[Collected data]
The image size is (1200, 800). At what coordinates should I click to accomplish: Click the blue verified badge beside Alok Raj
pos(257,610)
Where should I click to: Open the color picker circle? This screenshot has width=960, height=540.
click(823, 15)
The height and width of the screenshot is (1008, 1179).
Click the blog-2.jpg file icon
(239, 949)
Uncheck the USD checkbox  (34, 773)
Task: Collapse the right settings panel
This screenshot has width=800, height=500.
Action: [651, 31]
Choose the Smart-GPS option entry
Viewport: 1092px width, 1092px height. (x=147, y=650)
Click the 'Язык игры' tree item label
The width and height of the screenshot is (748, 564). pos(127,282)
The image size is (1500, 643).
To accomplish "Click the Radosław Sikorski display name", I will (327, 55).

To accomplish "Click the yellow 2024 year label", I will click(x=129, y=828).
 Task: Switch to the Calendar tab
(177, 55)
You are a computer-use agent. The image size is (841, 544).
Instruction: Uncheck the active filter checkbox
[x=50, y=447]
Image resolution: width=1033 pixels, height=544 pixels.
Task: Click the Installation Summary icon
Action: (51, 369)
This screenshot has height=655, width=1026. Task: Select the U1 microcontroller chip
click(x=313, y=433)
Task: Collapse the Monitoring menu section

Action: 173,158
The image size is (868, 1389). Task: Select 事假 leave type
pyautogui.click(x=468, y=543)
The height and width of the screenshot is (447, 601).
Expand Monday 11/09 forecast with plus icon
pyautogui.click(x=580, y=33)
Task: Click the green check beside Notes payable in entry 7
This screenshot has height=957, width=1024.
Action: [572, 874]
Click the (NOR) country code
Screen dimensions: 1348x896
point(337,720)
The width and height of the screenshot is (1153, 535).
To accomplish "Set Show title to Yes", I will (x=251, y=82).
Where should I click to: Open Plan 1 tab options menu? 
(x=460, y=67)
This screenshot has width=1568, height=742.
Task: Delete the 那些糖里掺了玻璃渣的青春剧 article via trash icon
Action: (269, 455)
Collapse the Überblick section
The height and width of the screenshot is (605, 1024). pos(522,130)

> [TASK OBJECTIVE]:
Transcribe each record exactly as it is written above.

> [TASK ANSWER]:
The image size is (1200, 800). At what coordinates should I click to accomplish: Click the blue verified badge beside Alok Raj
pos(257,610)
Where should I click to: Open the color picker circle? This screenshot has width=960, height=540.
click(823, 15)
The height and width of the screenshot is (1008, 1179).
Click the blog-2.jpg file icon
(239, 949)
Uncheck the USD checkbox  (34, 773)
Task: Collapse the right settings panel
This screenshot has width=800, height=500.
Action: [651, 31]
Choose the Smart-GPS option entry
Viewport: 1092px width, 1092px height. (x=147, y=650)
Click the 'Язык игры' tree item label
The width and height of the screenshot is (748, 564). pos(127,282)
The image size is (1500, 643).
To accomplish "Click the Radosław Sikorski display name", I will (327, 55).

To accomplish "Click the yellow 2024 year label", I will click(x=129, y=828).
 Task: Switch to the Calendar tab
(177, 55)
You are a computer-use agent. The image size is (841, 544).
Instruction: Uncheck the active filter checkbox
[x=50, y=447]
Image resolution: width=1033 pixels, height=544 pixels.
Task: Click the Installation Summary icon
Action: (51, 369)
This screenshot has height=655, width=1026. Task: Select the U1 microcontroller chip
click(x=313, y=433)
Task: Collapse the Monitoring menu section

Action: 173,158
The image size is (868, 1389). Task: Select 事假 leave type
pyautogui.click(x=468, y=543)
The height and width of the screenshot is (447, 601).
Expand Monday 11/09 forecast with plus icon
pyautogui.click(x=580, y=33)
Task: Click the green check beside Notes payable in entry 7
This screenshot has height=957, width=1024.
Action: [572, 874]
Click the (NOR) country code
Screen dimensions: 1348x896
point(337,720)
The width and height of the screenshot is (1153, 535).
To accomplish "Set Show title to Yes", I will (x=251, y=82).
Where should I click to: Open Plan 1 tab options menu? 
(x=460, y=67)
This screenshot has width=1568, height=742.
Task: Delete the 那些糖里掺了玻璃渣的青春剧 article via trash icon
Action: (269, 455)
Collapse the Überblick section
The height and width of the screenshot is (605, 1024). pos(522,130)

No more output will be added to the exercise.